■ Yapılacaklar ■
A – Gergerlioğlu haberinde "Hakkındaki yargı sürecini" ifadesinden "darbe olarak niteledi." ifadesine kadar uzanan bölümün tamamını hiçbir değişiklik yapmadan geri döndür.
B – Aşağıdaki ifadelerin Gergerlioğlu haberiyle uyuşup uyuşmadığını lütfen evet ya da hayır diye belirtin ve her birine karar veren sözcükleri haberden aynen alıntılayın.
(i) Gergerlioğlu'nun Anayasa Mahkemesi'ne yaptığı başvuru yetkisizlik kararıyla reddedildi.
(ii) Gergerlioğlu, Adalet Nöbeti'ni süresiz olarak sürdüreceğini açıkladı.
(iii) Gergerlioğlu, Meclis Başkanı'nın hakkındaki kararı TBMM'de okutmasını ikinci darbe olarak nitelendirdi.
C – Gergerlioğlu haberine göre Gergerlioğlu'nun Anayasa Mahkemesi'ni göreve davet etmesinin gerekçesini bir ila üç cümleyle açıkla.

■ Belge ■
***

Milletvekilliğinin düşürülmesine ilişkin Anayasa Mahkemesi’ne (AYM) yaptığı başvuru “yetkisizlik” kararıyla reddedilen HDP'li Ömer Faruk Gergerlioğlu, karara ilişkin partisinin Ankara’daki Genel Merkezi önünde açıklama yaptı. Anayasa Mahkemesi’ni göreve davet eden Gergerlioğlu, tüm kamuoyunun desteğini yanında hissettiğini dile getirdi.
Hakkındaki yargı sürecini hatırlatan Gergerlioğlu bir ‘yargı darbesi’ yapıldığını dile getirdi. Milletvekilinin hakkını hukukunu koruması gerektiğini belirttiği Meclis Başkanı’nın, bunu tercih etmeyerek, TBMM'de hakkındaki kararı okutarak ikinci darbeyi yaptığını ifade etti. Gergerlioğlu, Meclis’te başlattığı Adalet Nöbeti’ne müdahale edilerek, zorbalıkla çıkarılmasını da üçüncü darbe olarak niteledi.
Meclis’te başlattığı daha sonra da HDP Genel Merkezi’ne taşıdığı Adalet Nöbeti’ni bugün sonlandıracağını açıklayan Gergerlioğlu, “Ben Kocaeli’nden buraya gelirken adeta bir kar tanesiydim ama Ankara’dan tüm Türkiye’ye, tüm Türkiye halklarının etnik ve dini kimliklerini birleştiren bir insan hakları mesajını partimizle beraber verdik ve bu toprakların birleştirici bir çimentosu olduk tüm arkadaşlarımızla beraber” dedi.
“Evet birkaç gün sonra cezaevine girebilirim ama bu son darbeyi önleyebilecek olan, hepimizin en son sığınağı Anayasa Mahkemesi’dir” diyen, Gergerlioğlu, AYM’ye yaptıkları esastan başvuruyu işaret ederek yüksek mahkemeyi göreve davet etti.

***

■ Sağlanan Bilgiler ■
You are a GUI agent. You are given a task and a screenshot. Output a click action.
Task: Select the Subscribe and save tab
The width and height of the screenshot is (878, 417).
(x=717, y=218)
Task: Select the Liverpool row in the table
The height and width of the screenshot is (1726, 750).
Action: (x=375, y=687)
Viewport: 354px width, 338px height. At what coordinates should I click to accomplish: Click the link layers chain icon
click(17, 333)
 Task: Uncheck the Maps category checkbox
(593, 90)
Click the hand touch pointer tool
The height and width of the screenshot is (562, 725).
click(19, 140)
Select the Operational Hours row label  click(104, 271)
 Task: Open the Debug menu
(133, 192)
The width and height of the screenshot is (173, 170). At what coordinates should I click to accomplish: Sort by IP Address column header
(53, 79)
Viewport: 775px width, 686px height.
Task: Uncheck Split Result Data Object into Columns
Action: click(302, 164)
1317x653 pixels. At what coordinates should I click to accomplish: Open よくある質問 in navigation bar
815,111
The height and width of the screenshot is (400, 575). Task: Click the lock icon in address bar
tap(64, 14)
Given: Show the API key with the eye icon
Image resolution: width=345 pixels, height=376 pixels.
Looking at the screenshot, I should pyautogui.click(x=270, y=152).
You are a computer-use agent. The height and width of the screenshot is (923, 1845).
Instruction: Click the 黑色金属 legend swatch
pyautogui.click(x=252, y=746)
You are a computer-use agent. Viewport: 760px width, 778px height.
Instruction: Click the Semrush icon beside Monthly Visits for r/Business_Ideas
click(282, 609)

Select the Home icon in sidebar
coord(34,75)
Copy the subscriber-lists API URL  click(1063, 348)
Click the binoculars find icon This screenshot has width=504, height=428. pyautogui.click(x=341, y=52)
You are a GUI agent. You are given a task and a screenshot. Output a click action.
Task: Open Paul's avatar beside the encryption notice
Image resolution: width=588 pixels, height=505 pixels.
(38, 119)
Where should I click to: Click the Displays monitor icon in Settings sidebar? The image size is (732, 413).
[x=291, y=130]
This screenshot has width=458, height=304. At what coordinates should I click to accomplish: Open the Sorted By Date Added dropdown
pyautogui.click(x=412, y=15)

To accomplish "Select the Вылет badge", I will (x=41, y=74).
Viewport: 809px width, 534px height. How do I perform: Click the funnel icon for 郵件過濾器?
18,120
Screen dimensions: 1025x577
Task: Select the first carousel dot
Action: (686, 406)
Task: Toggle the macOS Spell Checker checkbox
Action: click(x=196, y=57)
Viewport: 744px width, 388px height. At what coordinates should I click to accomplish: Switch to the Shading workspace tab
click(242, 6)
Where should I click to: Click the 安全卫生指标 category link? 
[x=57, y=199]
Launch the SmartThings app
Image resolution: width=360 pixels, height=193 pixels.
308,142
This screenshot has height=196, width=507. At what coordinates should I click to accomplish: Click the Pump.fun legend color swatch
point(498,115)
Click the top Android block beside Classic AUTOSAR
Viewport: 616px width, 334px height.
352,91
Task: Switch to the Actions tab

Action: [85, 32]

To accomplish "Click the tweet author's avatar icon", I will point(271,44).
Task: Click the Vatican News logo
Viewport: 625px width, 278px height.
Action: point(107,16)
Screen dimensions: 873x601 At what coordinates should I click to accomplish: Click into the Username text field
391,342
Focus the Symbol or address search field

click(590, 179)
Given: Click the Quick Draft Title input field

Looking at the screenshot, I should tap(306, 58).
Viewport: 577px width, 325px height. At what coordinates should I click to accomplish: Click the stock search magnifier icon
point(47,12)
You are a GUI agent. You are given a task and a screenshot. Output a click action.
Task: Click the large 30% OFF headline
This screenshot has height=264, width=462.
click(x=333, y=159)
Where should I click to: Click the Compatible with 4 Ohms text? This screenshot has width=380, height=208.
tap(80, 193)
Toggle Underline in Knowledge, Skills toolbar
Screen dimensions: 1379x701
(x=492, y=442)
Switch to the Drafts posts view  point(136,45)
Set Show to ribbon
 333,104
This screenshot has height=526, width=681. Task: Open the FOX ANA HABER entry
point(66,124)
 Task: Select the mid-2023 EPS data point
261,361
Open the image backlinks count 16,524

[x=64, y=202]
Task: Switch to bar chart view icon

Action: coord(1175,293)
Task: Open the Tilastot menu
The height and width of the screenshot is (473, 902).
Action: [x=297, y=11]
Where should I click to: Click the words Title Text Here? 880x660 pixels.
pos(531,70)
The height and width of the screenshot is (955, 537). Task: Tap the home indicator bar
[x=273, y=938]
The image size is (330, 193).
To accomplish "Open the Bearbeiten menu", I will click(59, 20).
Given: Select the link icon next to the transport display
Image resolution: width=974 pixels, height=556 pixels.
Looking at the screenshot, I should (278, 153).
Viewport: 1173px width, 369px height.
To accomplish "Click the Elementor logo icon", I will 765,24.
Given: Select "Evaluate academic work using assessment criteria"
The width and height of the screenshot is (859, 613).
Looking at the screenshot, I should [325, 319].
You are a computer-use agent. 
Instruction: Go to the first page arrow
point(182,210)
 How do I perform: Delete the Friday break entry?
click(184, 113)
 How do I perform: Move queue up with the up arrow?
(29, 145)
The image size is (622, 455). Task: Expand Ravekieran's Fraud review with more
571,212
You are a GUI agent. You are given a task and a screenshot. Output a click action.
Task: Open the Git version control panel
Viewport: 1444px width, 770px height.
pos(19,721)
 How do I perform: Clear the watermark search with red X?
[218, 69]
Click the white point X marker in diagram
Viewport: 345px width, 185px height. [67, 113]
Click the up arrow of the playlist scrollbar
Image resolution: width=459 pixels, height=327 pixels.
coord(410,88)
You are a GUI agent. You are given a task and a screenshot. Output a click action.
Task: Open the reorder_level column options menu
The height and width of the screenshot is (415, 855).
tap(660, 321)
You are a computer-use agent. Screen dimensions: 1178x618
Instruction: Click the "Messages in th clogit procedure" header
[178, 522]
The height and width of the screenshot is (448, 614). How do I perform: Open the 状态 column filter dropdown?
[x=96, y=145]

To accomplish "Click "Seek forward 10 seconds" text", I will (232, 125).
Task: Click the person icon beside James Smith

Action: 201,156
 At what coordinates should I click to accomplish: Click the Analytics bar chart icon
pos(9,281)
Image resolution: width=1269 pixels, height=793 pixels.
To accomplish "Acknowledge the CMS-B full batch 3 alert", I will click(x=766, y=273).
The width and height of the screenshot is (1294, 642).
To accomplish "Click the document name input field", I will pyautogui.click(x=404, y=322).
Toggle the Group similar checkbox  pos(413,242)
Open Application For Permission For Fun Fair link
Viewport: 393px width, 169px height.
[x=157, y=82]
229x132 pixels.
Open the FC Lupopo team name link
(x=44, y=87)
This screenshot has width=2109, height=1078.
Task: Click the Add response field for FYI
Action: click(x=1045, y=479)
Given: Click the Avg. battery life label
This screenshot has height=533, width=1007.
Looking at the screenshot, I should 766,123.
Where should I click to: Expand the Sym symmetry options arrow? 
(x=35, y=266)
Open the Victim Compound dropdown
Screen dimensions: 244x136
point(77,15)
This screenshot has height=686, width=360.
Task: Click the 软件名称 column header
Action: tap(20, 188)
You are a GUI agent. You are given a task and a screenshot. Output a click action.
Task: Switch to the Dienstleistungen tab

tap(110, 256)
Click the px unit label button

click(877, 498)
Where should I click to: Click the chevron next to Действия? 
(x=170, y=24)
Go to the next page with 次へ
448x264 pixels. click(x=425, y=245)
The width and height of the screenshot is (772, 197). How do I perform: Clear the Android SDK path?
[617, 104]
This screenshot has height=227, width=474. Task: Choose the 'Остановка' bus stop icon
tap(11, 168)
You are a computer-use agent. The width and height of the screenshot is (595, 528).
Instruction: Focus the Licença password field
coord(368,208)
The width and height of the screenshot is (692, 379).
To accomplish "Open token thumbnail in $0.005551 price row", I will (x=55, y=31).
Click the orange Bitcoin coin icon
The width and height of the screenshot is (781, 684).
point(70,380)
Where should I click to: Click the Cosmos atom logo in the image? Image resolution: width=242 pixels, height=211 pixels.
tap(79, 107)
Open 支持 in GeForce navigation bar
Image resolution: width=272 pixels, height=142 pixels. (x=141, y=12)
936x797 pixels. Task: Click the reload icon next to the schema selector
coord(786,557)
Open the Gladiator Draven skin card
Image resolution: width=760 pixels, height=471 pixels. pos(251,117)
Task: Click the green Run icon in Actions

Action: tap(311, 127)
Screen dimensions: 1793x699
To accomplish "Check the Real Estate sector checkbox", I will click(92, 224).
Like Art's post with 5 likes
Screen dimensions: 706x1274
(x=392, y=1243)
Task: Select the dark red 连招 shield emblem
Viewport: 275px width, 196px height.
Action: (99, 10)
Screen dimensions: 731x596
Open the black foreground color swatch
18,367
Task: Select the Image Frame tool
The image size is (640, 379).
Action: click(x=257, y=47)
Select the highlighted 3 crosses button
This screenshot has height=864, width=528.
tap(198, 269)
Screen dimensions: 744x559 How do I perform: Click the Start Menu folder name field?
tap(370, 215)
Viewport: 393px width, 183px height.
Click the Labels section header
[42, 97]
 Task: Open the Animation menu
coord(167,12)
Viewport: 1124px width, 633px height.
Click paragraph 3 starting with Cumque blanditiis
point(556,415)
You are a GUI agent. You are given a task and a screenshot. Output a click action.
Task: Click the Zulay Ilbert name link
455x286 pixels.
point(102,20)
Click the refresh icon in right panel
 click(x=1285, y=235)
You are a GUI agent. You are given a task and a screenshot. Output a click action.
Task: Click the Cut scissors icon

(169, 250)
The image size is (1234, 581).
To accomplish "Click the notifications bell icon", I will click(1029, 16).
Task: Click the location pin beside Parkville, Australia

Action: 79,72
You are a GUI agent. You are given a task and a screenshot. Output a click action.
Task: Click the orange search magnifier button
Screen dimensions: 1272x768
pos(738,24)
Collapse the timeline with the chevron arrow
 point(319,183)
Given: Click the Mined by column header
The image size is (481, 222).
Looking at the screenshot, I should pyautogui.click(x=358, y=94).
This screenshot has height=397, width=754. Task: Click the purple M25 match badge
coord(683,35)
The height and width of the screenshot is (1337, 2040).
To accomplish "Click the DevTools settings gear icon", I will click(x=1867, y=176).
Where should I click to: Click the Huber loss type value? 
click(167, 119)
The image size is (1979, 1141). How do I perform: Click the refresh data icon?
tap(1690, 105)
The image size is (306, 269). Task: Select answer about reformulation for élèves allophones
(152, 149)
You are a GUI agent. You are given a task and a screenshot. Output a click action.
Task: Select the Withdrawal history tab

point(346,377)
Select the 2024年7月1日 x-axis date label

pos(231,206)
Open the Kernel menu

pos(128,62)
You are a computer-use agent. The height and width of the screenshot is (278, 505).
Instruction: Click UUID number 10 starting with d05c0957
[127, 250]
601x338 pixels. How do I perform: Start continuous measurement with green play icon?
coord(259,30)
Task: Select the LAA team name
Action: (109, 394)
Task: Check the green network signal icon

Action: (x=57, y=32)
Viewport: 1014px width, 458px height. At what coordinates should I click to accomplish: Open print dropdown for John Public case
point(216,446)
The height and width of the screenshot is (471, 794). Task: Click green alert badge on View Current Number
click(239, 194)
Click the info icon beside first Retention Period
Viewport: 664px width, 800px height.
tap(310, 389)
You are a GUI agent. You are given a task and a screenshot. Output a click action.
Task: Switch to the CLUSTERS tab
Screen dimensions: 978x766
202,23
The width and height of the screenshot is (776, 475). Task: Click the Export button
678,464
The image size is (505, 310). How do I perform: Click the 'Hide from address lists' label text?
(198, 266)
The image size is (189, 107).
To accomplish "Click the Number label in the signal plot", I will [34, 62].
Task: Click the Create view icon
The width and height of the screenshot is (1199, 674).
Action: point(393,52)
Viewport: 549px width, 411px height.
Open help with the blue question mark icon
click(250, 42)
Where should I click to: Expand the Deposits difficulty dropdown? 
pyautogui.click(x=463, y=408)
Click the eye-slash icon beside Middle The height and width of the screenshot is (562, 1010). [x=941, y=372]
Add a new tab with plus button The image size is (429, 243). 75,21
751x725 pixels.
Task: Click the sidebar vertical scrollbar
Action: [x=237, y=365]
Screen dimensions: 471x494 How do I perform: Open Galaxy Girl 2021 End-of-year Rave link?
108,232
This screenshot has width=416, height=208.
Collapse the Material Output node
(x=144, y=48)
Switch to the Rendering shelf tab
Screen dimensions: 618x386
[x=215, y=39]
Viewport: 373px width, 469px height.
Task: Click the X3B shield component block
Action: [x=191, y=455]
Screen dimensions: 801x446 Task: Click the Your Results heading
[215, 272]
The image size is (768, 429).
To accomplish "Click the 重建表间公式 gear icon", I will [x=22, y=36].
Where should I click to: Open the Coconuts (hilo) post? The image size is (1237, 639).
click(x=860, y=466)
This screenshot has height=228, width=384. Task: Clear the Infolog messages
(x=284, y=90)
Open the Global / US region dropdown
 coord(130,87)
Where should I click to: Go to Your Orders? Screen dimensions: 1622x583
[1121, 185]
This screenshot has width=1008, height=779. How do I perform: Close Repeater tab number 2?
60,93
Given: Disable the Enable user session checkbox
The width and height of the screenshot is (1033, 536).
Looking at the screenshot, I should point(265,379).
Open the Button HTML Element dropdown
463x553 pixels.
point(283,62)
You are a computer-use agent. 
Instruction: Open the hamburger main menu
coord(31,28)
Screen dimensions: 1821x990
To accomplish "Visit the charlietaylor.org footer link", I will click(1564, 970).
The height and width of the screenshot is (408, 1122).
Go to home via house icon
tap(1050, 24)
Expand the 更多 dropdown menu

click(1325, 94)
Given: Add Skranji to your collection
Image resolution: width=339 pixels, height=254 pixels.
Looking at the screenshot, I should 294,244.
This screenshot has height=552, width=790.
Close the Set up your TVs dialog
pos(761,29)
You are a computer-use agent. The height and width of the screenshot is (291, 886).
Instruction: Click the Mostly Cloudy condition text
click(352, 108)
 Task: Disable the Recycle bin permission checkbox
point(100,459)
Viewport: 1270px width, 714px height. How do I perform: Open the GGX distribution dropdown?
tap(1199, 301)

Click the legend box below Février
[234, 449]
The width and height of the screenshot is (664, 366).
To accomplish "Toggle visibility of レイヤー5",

***

■ Görevlere Göre Yanıtlar ■
A –
Hakkındaki yargı sürecini hatırlatan Gergerlioğlu bir ‘yargı darbesi’ yapıldığını dile getirdi. Milletvekilinin hakkını hukukunu koruması gerektiğini belirttiği Meclis Başkanı’nın, bunu tercih etmeyerek, TBMM'de hakkındaki kararı okutarak ikinci darbeyi yaptığını ifade etti. Gergerlioğlu, Meclis’te başlattığı Adalet Nöbeti’ne müdahale edilerek, zorbalıkla çıkarılmasını da üçüncü darbe olarak niteledi.

B –
(i) Evet: “Milletvekilliğinin düşürülmesine ilişkin Anayasa Mahkemesi’ne (AYM) yaptığı başvuru “yetkisizlik” kararıyla reddedilen”
(ii) Hayır: “Adalet Nöbeti’ni bugün sonlandıracağını açıklayan”
(iii) Evet: “TBMM'de hakkındaki kararı okutarak ikinci darbeyi yaptığını ifade etti”

C – Gergerlioğlu birkaç gün sonra cezaevine girebileceğini söylüyor. Bu son darbeyi önleyebilecek olanın, hepsinin en son sığınağı olan Anayasa Mahkemesi olduğunu belirtiyor. Bu nedenle AYM'ye yaptıkları esastan başvuruyu işaret ederek yüksek mahkemeyi göreve davet ediyor.